Why did Melusine accept George as a lover? Had he not divorced Sophia Dorothea then Melusine would have been condemned to the margins of polite society. Her father and stepmother were hopeful that the Hanover appointment would lead to a good marriage – her old, respectable family demanded it. Melusine must have known that her liaison with George would be detrimental to any future marriage, and his track record suggested he would discard her quickly, even if she became pregnant. In 1690 Melusine had little to gain from such a relationship. Even so, this provincial virgin embraced George enthusiastically when there was absolutely no material reason for her to do so. It seems that Melusine – quiet, shy, not conventionally beautiful and possibly lacking in confidence – fell in love.

George has suffered at the hands of historians, who for the most part cast him as narrow-minded and a cultural philistine who was sometimes monstrous to his own family.

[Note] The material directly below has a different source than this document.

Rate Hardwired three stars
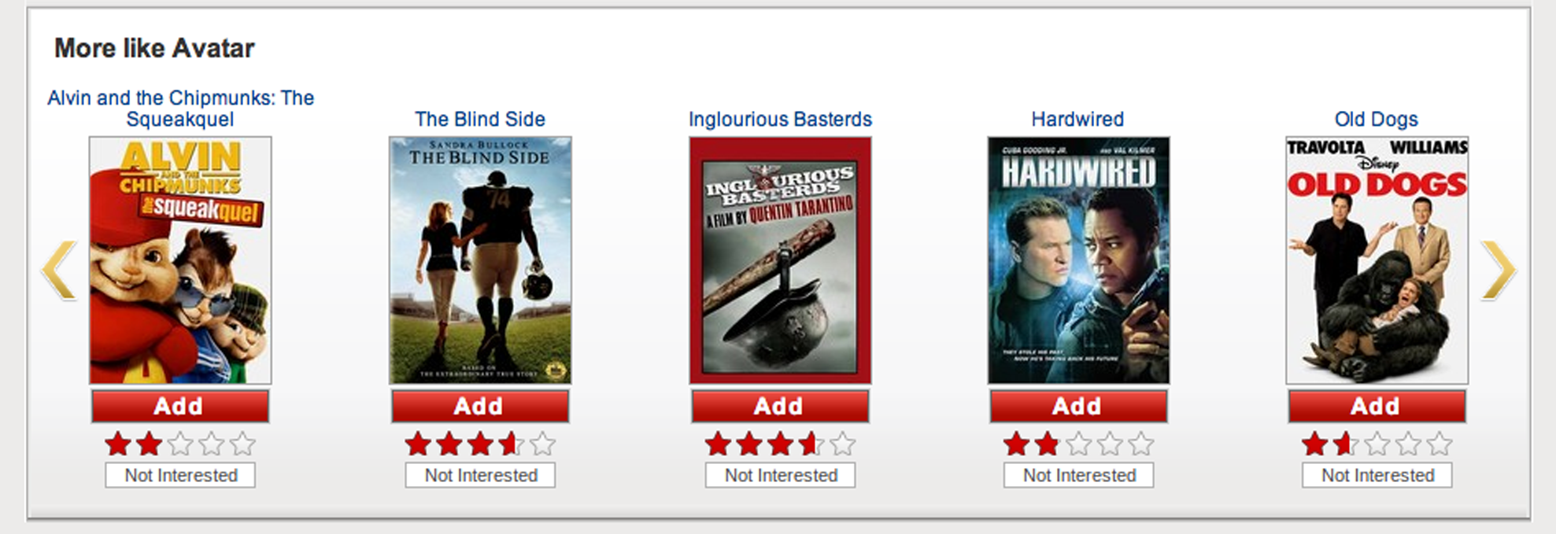 [x=1078, y=444]
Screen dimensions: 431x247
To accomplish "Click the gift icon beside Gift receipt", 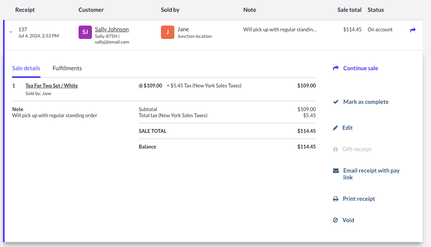I will point(336,149).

The scandal of Sophia Dorothea and Königsmarck so horrified Europe that the Frenchman Charles Perrault may well have had George in mind when he penned his bloody folktale ‘Bluebeard’ in 1697, and Charlotte Brontë may at least in part have modelled her anti-hero of
Jane Eyre
, Edward Rochester, on George: both effectively imprisoned their wives in the attic. But the historian Ragnhild Hatton has done much to rehabilitate his character. She produces strong evidence to suggest that George was actually sensitive, wise and capable of great love, sharing Melusine’s huge interest in art, architecture and music. He was also a brilliant soldier and an able administrator. George did not govern lightly either in Hanover or England. He was extremely active, and effective, both as elector and king, whereas many of his contemporary monarchs relied on ministers and courtiers to govern.

Sophia noted with derision the attention George lavished on Melusine, while in his letters George’s brother Ernst August is kinder, quickly accepting George’s new mistress as part of the family’s odd extended circle. From the beginning, Melusine worked hard to create a warm domestic bubble for George, away from the machinations of the court and his appalling marriage.